*MATERIAL FOR THE TASK*.
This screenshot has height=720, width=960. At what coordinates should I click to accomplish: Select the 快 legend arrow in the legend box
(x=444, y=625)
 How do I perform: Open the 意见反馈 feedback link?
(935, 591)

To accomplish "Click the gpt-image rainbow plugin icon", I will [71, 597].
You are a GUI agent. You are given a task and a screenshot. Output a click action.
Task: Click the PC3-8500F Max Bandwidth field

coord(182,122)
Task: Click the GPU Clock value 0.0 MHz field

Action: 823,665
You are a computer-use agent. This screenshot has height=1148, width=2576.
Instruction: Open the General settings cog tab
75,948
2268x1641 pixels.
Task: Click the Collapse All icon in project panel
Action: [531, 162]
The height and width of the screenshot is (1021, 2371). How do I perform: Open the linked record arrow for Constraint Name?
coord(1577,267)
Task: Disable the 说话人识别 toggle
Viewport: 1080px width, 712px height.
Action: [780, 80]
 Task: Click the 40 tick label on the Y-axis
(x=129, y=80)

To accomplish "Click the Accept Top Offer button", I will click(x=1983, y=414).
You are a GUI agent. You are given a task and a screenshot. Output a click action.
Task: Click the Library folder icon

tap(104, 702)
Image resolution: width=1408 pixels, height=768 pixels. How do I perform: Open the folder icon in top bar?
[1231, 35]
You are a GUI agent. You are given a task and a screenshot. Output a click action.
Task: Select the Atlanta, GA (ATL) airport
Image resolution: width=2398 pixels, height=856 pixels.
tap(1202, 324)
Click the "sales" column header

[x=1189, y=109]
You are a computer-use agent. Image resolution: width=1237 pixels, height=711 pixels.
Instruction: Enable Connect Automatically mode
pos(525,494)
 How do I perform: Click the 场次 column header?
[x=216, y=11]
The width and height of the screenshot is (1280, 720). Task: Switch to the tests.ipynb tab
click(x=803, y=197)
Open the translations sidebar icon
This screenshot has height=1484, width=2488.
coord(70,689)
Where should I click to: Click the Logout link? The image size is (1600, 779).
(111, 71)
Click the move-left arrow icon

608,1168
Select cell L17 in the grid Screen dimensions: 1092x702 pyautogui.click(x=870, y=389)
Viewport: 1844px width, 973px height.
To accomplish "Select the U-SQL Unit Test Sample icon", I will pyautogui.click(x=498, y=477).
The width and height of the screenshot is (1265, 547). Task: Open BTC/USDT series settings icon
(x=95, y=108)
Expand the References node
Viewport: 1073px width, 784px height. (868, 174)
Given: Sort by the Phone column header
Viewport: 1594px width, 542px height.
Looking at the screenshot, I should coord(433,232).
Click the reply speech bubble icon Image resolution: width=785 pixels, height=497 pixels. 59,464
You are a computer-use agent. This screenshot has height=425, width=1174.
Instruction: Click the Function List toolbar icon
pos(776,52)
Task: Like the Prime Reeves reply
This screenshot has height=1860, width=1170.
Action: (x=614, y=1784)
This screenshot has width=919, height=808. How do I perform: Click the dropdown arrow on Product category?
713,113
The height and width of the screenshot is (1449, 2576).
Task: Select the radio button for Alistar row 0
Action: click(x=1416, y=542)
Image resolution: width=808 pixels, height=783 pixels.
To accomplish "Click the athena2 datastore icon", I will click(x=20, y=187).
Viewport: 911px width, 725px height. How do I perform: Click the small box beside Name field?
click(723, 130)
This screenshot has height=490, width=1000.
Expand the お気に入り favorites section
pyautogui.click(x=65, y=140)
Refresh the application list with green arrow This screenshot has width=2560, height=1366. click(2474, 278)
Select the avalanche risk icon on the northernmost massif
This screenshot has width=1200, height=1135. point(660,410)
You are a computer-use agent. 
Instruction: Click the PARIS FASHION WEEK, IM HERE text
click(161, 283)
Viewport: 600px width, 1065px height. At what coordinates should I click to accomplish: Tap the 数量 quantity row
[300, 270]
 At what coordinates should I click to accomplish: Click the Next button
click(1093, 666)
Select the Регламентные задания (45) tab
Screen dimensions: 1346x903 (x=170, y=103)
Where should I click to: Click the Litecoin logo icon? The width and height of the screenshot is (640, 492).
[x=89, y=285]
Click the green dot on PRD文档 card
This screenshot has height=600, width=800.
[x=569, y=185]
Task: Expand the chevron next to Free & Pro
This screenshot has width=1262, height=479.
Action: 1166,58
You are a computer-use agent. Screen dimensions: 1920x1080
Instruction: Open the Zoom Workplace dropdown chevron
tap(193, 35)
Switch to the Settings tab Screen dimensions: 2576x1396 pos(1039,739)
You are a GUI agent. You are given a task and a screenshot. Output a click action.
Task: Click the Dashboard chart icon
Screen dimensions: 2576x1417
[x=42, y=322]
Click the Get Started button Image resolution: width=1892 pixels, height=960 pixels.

*REQUIREMENT*. Copy all of the lines above exactly as they appear.

*SOLVED EXERCISE*.
This screenshot has height=720, width=960. At what coordinates should I click to accomplish: Select the 快 legend arrow in the legend box
(x=444, y=625)
 How do I perform: Open the 意见反馈 feedback link?
(935, 591)

To accomplish "Click the gpt-image rainbow plugin icon", I will [71, 597].
You are a GUI agent. You are given a task and a screenshot. Output a click action.
Task: Click the PC3-8500F Max Bandwidth field

coord(182,122)
Task: Click the GPU Clock value 0.0 MHz field

Action: 823,665
You are a computer-use agent. This screenshot has height=1148, width=2576.
Instruction: Open the General settings cog tab
75,948
2268x1641 pixels.
Task: Click the Collapse All icon in project panel
Action: [531, 162]
The height and width of the screenshot is (1021, 2371). How do I perform: Open the linked record arrow for Constraint Name?
coord(1577,267)
Task: Disable the 说话人识别 toggle
Viewport: 1080px width, 712px height.
Action: [780, 80]
 Task: Click the 40 tick label on the Y-axis
(x=129, y=80)

To accomplish "Click the Accept Top Offer button", I will click(x=1983, y=414).
You are a GUI agent. You are given a task and a screenshot. Output a click action.
Task: Click the Library folder icon

tap(104, 702)
Image resolution: width=1408 pixels, height=768 pixels. How do I perform: Open the folder icon in top bar?
[1231, 35]
You are a GUI agent. You are given a task and a screenshot. Output a click action.
Task: Select the Atlanta, GA (ATL) airport
Image resolution: width=2398 pixels, height=856 pixels.
tap(1202, 324)
Click the "sales" column header

[x=1189, y=109]
You are a computer-use agent. Image resolution: width=1237 pixels, height=711 pixels.
Instruction: Enable Connect Automatically mode
pos(525,494)
 How do I perform: Click the 场次 column header?
[x=216, y=11]
The width and height of the screenshot is (1280, 720). Task: Switch to the tests.ipynb tab
click(x=803, y=197)
Open the translations sidebar icon
This screenshot has height=1484, width=2488.
coord(70,689)
Where should I click to: Click the Logout link? The image size is (1600, 779).
(111, 71)
Click the move-left arrow icon

608,1168
Select cell L17 in the grid Screen dimensions: 1092x702 pyautogui.click(x=870, y=389)
Viewport: 1844px width, 973px height.
To accomplish "Select the U-SQL Unit Test Sample icon", I will pyautogui.click(x=498, y=477).
The width and height of the screenshot is (1265, 547). Task: Open BTC/USDT series settings icon
(x=95, y=108)
Expand the References node
Viewport: 1073px width, 784px height. (868, 174)
Given: Sort by the Phone column header
Viewport: 1594px width, 542px height.
Looking at the screenshot, I should coord(433,232).
Click the reply speech bubble icon Image resolution: width=785 pixels, height=497 pixels. 59,464
You are a computer-use agent. This screenshot has height=425, width=1174.
Instruction: Click the Function List toolbar icon
pos(776,52)
Task: Like the Prime Reeves reply
This screenshot has height=1860, width=1170.
Action: (x=614, y=1784)
This screenshot has width=919, height=808. How do I perform: Click the dropdown arrow on Product category?
713,113
The height and width of the screenshot is (1449, 2576).
Task: Select the radio button for Alistar row 0
Action: click(x=1416, y=542)
Image resolution: width=808 pixels, height=783 pixels.
To accomplish "Click the athena2 datastore icon", I will click(x=20, y=187).
Viewport: 911px width, 725px height. How do I perform: Click the small box beside Name field?
click(723, 130)
This screenshot has height=490, width=1000.
Expand the お気に入り favorites section
pyautogui.click(x=65, y=140)
Refresh the application list with green arrow This screenshot has width=2560, height=1366. click(2474, 278)
Select the avalanche risk icon on the northernmost massif
This screenshot has width=1200, height=1135. point(660,410)
You are a computer-use agent. 
Instruction: Click the PARIS FASHION WEEK, IM HERE text
click(161, 283)
Viewport: 600px width, 1065px height. At what coordinates should I click to accomplish: Tap the 数量 quantity row
[300, 270]
 At what coordinates should I click to accomplish: Click the Next button
click(1093, 666)
Select the Регламентные задания (45) tab
Screen dimensions: 1346x903 (x=170, y=103)
Where should I click to: Click the Litecoin logo icon? The width and height of the screenshot is (640, 492).
[x=89, y=285]
Click the green dot on PRD文档 card
This screenshot has height=600, width=800.
[x=569, y=185]
Task: Expand the chevron next to Free & Pro
This screenshot has width=1262, height=479.
Action: 1166,58
You are a computer-use agent. Screen dimensions: 1920x1080
Instruction: Open the Zoom Workplace dropdown chevron
tap(193, 35)
Switch to the Settings tab Screen dimensions: 2576x1396 pos(1039,739)
You are a GUI agent. You are given a task and a screenshot. Output a click action.
Task: Click the Dashboard chart icon
Screen dimensions: 2576x1417
[x=42, y=322]
Click the Get Started button Image resolution: width=1892 pixels, height=960 pixels.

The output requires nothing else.